The explanations Snyder Cut enthusiasts give for why they’re so bullish run the gamut, from wanting to see what Justice League might have been like had Whedon never been involved in the project, to substantiating the idea that reviewers have been participating in a massive plot to tank the DCEU.

The common thread throughout them all is that a Snyder Cut could effectively function as Justice League‘s “second chance” in the public eye, but again — that is not really what directors’ cuts are for.

A director’s cut is meant to act as supplementary material that enhances a movie, including things that, at one point, were shot and edited with the intention of being included in the final product before pre-release alterations were made for things such as studio and MPAA approval.

Ridley Scott’s Blade Runner is an excellent example of a film whose subsequent edits were in the true spirit of directors’ cuts, because the re-releases weren’t just longer — that would be an extended cut, something often conflated with a director’s cut.
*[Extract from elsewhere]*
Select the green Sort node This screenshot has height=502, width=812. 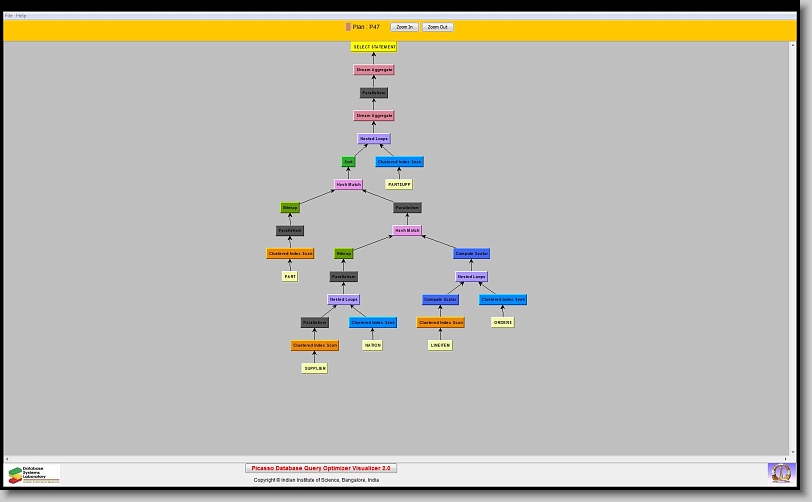tap(349, 162)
Rather, both Blade Runner (The Director’s Cut) from 1992 and Blade Runner (The Final Cut) from 2007 were creative collaborations between Scott, the studio and film restoration producers to clarify and improve upon aspects of the original.
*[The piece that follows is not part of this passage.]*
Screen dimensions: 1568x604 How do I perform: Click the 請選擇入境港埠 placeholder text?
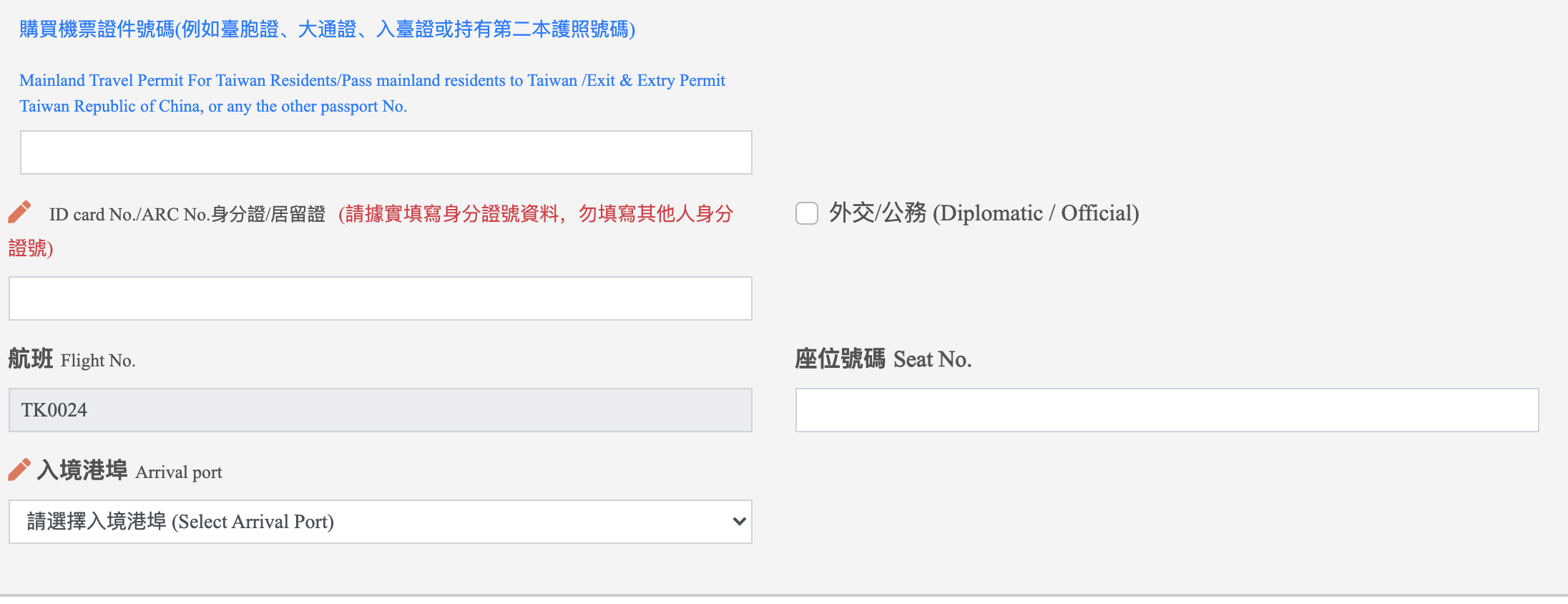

A director’s cut isn’t, or at least shouldn’t be, thought of as the “real” movie because audiences are told (through press tours and advertisements) that the movie they’re paying to see in cinemas is The Movie™ as it was intended to be.

Snyder is notable for releasing director’s cuts for a number of his movies, and while that’s technically fine, at some point one has to wonder why the filmmaker won’t just get into the habit of making leaner movies capable of standing on their own that he’s happy with.

The response to a badly-reviewed movie shouldn’t be mobilised around the idea that there’s some sort of conspiracy at play whose influence can only be undone with the release of a cut wildly at odds with the version released in cinemas. The best way to let studios know that you aren’t a fan of what they’re dropping is to just stop going to see their movies. I’m told it’s very easy to do.

Regardless of how you feel about Justice League, it’s the movie that Warner Bros. put out and millions of people flocked to cinemas to see. Whether that was a good idea is certainly up for debate, but audiences should want studios to stand by the features they release and weather whatever negative responses the public has to them.

In the long term, the communication that comes from that kind of push-and-pull relationship can lead to the development of popular, robust cinematic universes. But the conversations necessary to make that happen become derailed when directors’ cuts become mythic promises of what might have been that people refuse to get over and let go.